----- Material for this task -----

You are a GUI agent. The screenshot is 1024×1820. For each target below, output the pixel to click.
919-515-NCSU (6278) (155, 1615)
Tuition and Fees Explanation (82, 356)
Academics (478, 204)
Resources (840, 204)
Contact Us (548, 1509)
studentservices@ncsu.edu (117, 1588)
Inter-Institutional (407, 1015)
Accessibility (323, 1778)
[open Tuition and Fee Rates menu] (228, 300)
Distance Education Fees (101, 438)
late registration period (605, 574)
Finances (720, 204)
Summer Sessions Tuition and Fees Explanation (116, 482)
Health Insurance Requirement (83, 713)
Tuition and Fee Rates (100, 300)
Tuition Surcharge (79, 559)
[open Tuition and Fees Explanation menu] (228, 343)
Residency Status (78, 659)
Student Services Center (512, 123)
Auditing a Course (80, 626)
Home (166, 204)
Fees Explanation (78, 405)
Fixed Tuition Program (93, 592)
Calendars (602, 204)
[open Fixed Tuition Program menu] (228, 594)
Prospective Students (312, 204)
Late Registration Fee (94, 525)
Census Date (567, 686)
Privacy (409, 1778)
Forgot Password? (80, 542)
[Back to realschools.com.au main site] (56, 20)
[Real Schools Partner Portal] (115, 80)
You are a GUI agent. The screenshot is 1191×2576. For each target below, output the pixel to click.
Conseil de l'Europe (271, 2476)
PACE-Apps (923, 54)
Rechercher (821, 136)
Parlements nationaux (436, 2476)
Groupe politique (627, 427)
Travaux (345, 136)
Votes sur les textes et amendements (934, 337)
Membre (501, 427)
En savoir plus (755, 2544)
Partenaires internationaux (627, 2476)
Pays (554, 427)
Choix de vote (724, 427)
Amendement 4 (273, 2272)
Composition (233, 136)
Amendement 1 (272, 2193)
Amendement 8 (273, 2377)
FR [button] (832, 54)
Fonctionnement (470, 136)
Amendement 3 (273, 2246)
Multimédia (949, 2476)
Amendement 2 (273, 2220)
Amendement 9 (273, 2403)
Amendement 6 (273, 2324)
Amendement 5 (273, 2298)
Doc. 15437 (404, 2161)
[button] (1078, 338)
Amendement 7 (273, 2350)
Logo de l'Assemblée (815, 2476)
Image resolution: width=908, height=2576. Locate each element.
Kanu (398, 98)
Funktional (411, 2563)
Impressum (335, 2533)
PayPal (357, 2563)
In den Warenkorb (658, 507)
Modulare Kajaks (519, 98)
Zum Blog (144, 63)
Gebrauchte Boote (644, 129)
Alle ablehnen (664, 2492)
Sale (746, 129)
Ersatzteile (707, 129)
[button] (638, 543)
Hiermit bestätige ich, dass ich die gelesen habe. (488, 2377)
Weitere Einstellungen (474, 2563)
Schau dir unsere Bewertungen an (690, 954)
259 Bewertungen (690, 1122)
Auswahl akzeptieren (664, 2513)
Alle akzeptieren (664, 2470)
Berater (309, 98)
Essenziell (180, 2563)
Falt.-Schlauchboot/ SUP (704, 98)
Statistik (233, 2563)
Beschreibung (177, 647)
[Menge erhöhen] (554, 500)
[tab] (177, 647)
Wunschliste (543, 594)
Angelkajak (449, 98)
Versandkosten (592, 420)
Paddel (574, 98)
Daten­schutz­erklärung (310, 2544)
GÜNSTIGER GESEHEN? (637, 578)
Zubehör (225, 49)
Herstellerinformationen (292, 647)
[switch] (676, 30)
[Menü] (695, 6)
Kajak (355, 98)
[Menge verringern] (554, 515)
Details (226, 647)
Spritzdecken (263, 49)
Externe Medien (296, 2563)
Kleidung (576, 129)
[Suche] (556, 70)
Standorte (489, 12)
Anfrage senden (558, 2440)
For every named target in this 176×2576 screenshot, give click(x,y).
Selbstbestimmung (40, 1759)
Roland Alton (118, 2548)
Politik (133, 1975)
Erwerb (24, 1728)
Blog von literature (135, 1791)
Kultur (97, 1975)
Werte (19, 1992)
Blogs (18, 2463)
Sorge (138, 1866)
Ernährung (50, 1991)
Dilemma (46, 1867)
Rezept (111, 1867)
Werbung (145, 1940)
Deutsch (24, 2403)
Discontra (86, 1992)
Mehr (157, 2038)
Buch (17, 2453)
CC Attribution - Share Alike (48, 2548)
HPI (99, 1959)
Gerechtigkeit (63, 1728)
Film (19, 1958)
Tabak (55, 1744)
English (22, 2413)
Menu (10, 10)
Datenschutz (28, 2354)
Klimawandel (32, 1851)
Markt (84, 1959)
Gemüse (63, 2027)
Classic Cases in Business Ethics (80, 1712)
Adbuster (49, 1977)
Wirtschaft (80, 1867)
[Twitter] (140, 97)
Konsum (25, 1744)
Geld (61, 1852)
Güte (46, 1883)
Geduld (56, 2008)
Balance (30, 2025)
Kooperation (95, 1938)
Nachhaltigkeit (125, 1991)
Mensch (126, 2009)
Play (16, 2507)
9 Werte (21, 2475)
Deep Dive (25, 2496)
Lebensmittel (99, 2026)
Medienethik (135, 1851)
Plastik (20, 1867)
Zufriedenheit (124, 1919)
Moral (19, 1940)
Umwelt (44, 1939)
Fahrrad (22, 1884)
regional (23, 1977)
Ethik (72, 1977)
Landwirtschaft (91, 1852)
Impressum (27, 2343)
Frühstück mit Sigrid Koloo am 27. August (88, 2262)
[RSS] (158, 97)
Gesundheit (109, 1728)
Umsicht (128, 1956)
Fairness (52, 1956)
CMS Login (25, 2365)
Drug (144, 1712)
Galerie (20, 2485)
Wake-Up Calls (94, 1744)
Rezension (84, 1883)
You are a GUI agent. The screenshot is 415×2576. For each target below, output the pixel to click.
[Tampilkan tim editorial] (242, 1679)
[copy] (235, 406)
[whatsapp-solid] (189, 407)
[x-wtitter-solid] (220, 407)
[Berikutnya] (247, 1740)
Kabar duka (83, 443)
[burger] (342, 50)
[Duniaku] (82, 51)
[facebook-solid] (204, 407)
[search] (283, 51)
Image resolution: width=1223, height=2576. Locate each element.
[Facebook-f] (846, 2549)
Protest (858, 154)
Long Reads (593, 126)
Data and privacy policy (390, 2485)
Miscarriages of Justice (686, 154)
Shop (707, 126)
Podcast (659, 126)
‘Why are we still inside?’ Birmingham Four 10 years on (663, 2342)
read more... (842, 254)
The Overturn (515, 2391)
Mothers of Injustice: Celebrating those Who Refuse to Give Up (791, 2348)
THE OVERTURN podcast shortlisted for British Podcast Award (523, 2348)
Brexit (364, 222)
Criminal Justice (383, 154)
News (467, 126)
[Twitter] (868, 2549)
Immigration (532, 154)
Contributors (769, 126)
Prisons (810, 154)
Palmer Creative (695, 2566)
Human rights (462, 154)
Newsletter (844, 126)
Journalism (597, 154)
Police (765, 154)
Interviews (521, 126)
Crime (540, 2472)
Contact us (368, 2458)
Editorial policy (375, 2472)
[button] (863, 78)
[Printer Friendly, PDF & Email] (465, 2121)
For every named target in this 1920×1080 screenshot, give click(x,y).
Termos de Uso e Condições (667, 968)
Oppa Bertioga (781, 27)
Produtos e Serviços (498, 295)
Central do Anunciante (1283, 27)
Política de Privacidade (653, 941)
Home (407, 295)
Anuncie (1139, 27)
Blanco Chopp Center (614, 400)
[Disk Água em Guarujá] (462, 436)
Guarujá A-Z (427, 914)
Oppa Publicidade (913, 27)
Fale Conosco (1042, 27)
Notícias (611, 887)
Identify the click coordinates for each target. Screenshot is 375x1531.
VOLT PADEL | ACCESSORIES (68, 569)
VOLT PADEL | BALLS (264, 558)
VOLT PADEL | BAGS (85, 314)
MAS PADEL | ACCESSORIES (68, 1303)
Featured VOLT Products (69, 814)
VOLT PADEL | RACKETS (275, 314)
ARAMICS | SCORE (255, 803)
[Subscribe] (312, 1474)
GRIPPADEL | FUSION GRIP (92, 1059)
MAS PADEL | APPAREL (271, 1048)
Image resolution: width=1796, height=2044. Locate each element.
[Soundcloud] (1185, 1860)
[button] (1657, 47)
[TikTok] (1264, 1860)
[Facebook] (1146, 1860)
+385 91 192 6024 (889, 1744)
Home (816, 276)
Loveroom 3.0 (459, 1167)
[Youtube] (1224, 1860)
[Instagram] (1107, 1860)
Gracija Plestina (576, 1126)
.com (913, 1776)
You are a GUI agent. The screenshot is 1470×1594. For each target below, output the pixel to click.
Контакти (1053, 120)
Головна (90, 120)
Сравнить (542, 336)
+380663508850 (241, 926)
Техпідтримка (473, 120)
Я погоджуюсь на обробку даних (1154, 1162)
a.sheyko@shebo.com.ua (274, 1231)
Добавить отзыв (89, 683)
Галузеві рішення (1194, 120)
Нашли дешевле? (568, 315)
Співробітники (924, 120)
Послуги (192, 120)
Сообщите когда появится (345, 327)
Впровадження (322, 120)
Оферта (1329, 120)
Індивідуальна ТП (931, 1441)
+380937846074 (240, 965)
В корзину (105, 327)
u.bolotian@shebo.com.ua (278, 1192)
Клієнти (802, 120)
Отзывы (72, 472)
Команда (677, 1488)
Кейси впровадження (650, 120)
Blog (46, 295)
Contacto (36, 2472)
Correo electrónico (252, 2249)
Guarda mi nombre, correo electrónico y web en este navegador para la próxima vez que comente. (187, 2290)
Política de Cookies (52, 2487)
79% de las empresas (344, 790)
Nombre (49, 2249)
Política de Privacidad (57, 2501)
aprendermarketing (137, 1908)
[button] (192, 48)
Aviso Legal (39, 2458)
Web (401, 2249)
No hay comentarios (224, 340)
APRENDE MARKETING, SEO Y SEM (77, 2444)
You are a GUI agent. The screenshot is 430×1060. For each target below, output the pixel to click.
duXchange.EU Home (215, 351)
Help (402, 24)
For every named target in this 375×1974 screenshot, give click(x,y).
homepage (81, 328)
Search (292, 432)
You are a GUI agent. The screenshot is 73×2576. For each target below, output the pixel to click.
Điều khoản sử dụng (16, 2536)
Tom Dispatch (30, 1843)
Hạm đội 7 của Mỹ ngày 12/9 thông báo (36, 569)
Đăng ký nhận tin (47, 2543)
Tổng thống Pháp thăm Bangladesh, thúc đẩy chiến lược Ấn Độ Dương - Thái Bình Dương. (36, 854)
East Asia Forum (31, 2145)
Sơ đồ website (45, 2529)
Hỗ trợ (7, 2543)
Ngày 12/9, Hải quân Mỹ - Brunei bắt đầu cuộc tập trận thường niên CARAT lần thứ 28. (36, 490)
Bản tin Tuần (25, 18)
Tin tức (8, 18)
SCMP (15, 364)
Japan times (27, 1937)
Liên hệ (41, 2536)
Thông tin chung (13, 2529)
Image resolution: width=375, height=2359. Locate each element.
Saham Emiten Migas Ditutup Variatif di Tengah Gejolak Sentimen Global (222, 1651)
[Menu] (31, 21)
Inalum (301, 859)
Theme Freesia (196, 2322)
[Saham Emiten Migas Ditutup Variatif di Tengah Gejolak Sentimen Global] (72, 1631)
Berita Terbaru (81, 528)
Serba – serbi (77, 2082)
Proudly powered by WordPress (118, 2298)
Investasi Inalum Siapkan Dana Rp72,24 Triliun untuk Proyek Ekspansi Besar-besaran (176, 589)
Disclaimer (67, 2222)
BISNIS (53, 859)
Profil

-----

> [What this task involves]: In the listing above, transcribe exactly everything from the line containing "Oppa Publicidade (913, 27)" down to the line containing "Nombre (49, 2249)", including both and nothing more.

> [Exercise result]:
Oppa Publicidade (913, 27)
Fale Conosco (1042, 27)
Notícias (611, 887)
Identify the click coordinates for each target. Screenshot is 375x1531.
VOLT PADEL | ACCESSORIES (68, 569)
VOLT PADEL | BALLS (264, 558)
VOLT PADEL | BAGS (85, 314)
MAS PADEL | ACCESSORIES (68, 1303)
Featured VOLT Products (69, 814)
VOLT PADEL | RACKETS (275, 314)
ARAMICS | SCORE (255, 803)
[Subscribe] (312, 1474)
GRIPPADEL | FUSION GRIP (92, 1059)
MAS PADEL | APPAREL (271, 1048)
Image resolution: width=1796, height=2044. Locate each element.
[Soundcloud] (1185, 1860)
[button] (1657, 47)
[TikTok] (1264, 1860)
[Facebook] (1146, 1860)
+385 91 192 6024 (889, 1744)
Home (816, 276)
Loveroom 3.0 (459, 1167)
[Youtube] (1224, 1860)
[Instagram] (1107, 1860)
Gracija Plestina (576, 1126)
.com (913, 1776)
You are a GUI agent. The screenshot is 1470×1594. For each target below, output the pixel to click.
Контакти (1053, 120)
Головна (90, 120)
Сравнить (542, 336)
+380663508850 (241, 926)
Техпідтримка (473, 120)
Я погоджуюсь на обробку даних (1154, 1162)
a.sheyko@shebo.com.ua (274, 1231)
Добавить отзыв (89, 683)
Галузеві рішення (1194, 120)
Нашли дешевле? (568, 315)
Співробітники (924, 120)
Послуги (192, 120)
Сообщите когда появится (345, 327)
Впровадження (322, 120)
Оферта (1329, 120)
Індивідуальна ТП (931, 1441)
+380937846074 (240, 965)
В корзину (105, 327)
u.bolotian@shebo.com.ua (278, 1192)
Клієнти (802, 120)
Отзывы (72, 472)
Команда (677, 1488)
Кейси впровадження (650, 120)
Blog (46, 295)
Contacto (36, 2472)
Correo electrónico (252, 2249)
Guarda mi nombre, correo electrónico y web en este navegador para la próxima vez que comente. (187, 2290)
Política de Cookies (52, 2487)
79% de las empresas (344, 790)
Nombre (49, 2249)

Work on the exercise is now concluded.